17 février 2014

Feu roulant

De sa vulnérabilité, je m’étais construit une force. De sa peine, une écorce. Je me croyais fort. Sans douter de moi, je me roulais tout corps dans ses malheurs comme un enfant dans une piscine remplie de balles. Je jouais au fou. Je me vautrais dans tout ce que je lui faisais croire, de délires et de ces choses-là qui nous tenaient ensemble. Le fait est que j’aimais vivre chez elle et que je ne voulais pas perdre ma place. Ses armoires respiraient une sorte de maturité en couleurs qu’il me fallait conquérir. Le soir, sa cuisine me paraissait un champ de guerre que des soldats avaient abandonné, et il n’en tentait qu’à moi de me tendre un camp sur les batailles mortes, sur une chaise ou ailleurs, et de saisir mon existence une fois pour toutes. Dans cette cuisine, il lui arrivait de faire brûler quelques maigres hectares de colère, et j’en humais la fumée si belle, cette fumée plus belle encore que celle qu’on fait souffler sur les bougies d’un gâteau. Et je m’éprenais vers elle, lui souhaitant mes voeux et inondant sa bouche avec mes mots dont elle s’abreuvait comme à un boyau de pompier.

Plus ses faiblesses la brûlaient le soir, mieux au matin je me sentais fort de ne pas avoir laissé ma peau dans ses draps. Ma force était de connaître ses faiblesses, et la sienne de me faire croire que ma force ne dépendait pas d’elle; je roulais dans le feu de sa cuisine, content d’y être, réchauffé par sa détresse comme si rien ne pouvait m’atteindre. Un matin, tandis qu’elle dormait encore, le café a rempli ma tasse et mes jambes ont tremblé sans prévenir. Une peur a crié en moi. J’ai faibli comme si les ressorts du lit où nous avions dormi m’avaient envahi. J’ai vu les soldats reprendre du combat. Dans la cuisine, la guerre m’a pris d’assaut. Le feu a crépité dans mes oreilles. Quand j’ai entendu l’appel de l’arme, je suis tombé, menton au sol, vulnérable et laid comme tout ce qu’on me reproche d’être. Mon bras a secoué l’air, et ma main de mendier comme un pauvre, j’ai sorti un briquet de ma poche. Et puisque je ne voulais commettre aucun crime, je n’ai eu d’autre choix que de diriger ma flamme contre moi-même. Je me suis brûlé un bras, un poignet, enfin; je me suis attaqué jusqu’à ce que ma souffrance me fasse rouler plus loin en dehors du combat.
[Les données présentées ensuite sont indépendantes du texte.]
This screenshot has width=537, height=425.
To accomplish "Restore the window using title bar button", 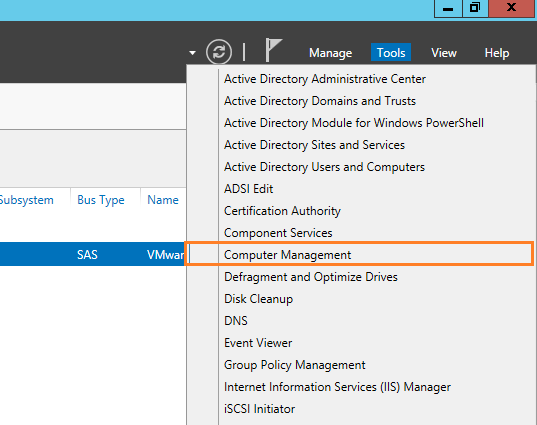I will pos(475,8).

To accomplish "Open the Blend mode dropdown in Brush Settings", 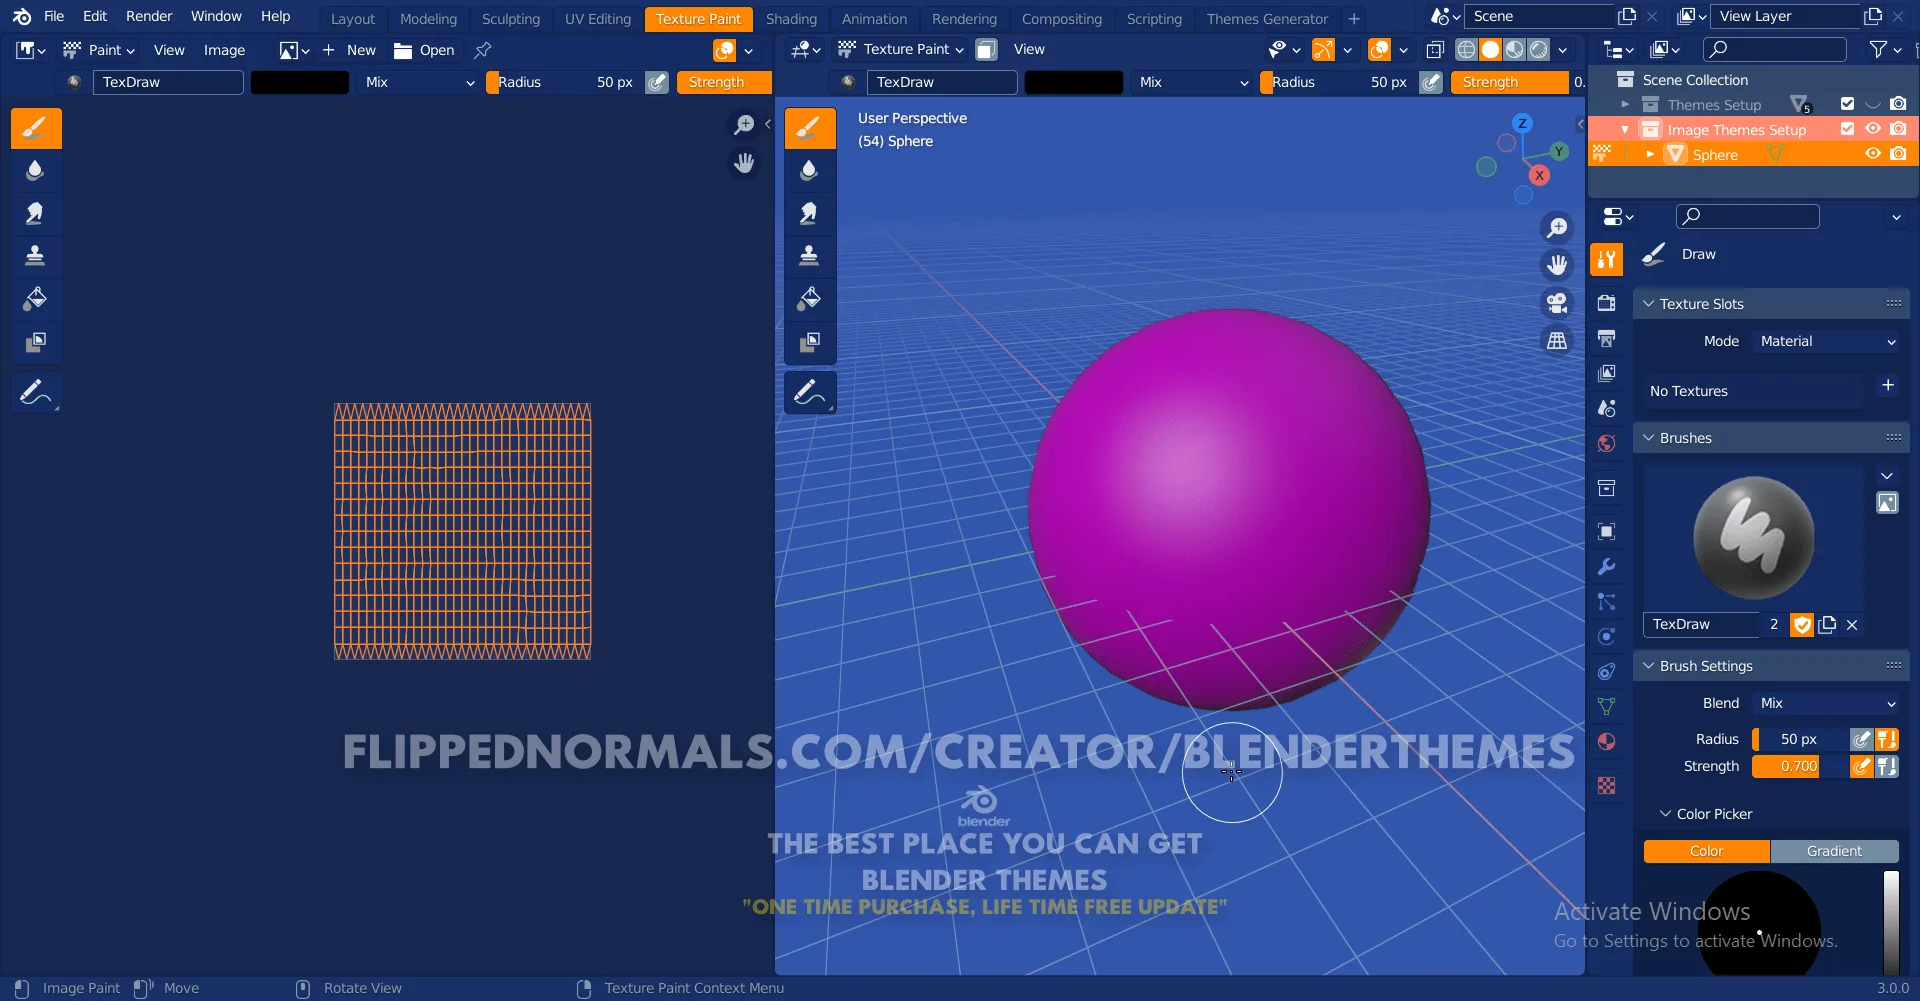I will (x=1825, y=703).
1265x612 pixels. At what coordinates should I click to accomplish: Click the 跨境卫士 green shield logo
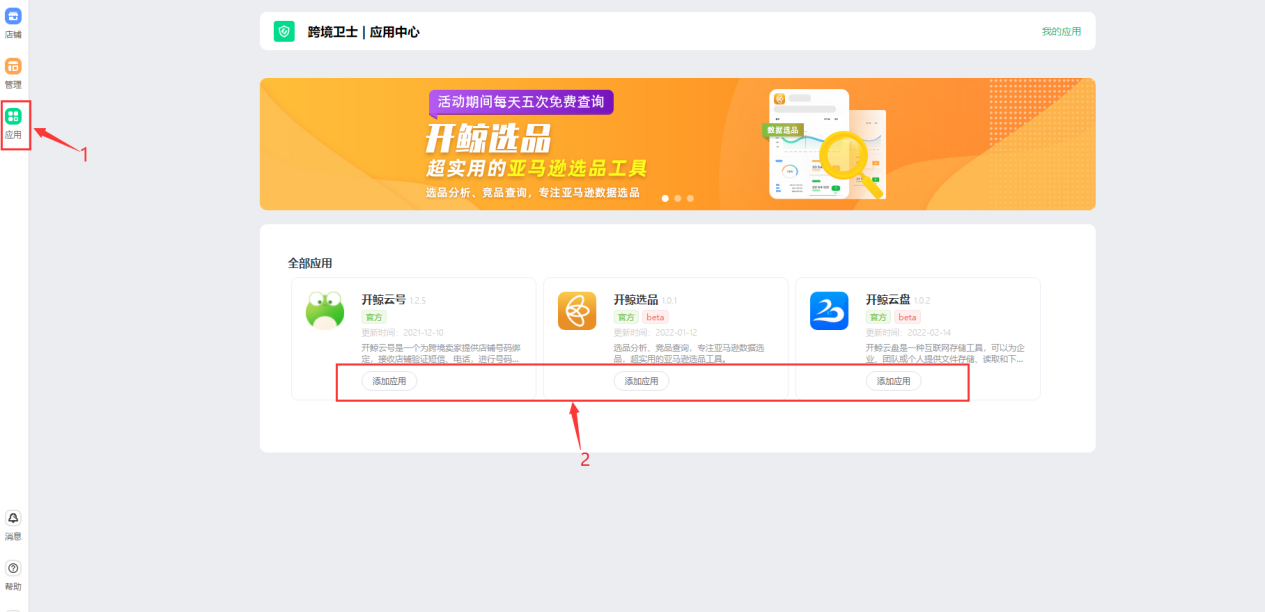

J’aimais dormir avec elle. Ses faiblesses me donnaient une chance de me sentir fort. J’ai dû la quitter quand, peu à peu, les cicatrices sur mes bras ont raccourci ses nuits. Elle s’inquiétait pour moi. Elle n’osait plus fermer l’oeil et, l’insomnie étant ce qu’elle est, je suis devenu pour elle une nuisance bien plus qu’une aide. Il me faudra apprendre à vivre seul mes guerres d’esprit, à tomber seul et à rouler dans le feu roulant sans mendier pour quiconque saurait me ramener à moi. Je ne pense presque plus à elle. Sauf quand je tends la main dans le vide et que je sens les cloques de chaleur qui me rappellent son absence. Je me sens alors pris de feu, et je roule ailleurs encore jusqu'à ce qu'un froid de mort me donne une raison.

1 commentaire:

Plume a dit...

Plutôt touchant et troublant. Ça me remue.